Challenge =
Show each line of the entries below that contains the string "should". Case matters.

── Entries shown ──

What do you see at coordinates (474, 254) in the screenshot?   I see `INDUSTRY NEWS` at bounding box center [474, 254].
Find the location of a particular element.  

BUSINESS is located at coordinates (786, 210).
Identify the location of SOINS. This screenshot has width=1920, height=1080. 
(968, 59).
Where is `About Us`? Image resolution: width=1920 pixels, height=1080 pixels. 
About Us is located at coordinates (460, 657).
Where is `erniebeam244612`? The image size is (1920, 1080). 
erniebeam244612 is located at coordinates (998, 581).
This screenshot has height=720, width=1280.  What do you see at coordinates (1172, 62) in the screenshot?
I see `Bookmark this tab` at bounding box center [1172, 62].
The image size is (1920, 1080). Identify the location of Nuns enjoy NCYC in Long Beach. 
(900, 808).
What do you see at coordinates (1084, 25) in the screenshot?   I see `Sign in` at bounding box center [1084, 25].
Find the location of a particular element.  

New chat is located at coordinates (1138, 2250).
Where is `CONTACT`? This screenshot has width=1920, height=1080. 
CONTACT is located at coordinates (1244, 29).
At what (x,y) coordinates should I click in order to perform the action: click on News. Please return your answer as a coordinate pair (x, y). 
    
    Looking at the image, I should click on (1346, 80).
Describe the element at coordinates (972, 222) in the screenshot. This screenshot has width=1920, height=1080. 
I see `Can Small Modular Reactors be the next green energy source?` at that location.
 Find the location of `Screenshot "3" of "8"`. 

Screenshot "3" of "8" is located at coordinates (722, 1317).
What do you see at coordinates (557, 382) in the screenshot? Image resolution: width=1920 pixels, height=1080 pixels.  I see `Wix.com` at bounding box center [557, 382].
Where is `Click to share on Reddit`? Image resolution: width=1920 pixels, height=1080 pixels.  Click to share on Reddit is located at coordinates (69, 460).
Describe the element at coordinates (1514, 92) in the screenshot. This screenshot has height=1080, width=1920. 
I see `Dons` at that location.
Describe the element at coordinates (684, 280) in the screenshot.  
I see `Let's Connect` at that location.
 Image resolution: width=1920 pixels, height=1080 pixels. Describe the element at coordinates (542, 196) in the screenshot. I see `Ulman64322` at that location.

───

Result of the exercise =
At what (x,y) coordinates should I click in order to perform the action: click on News. Please return your answer as a coordinate pair (x, y). 
    Looking at the image, I should click on (1346, 80).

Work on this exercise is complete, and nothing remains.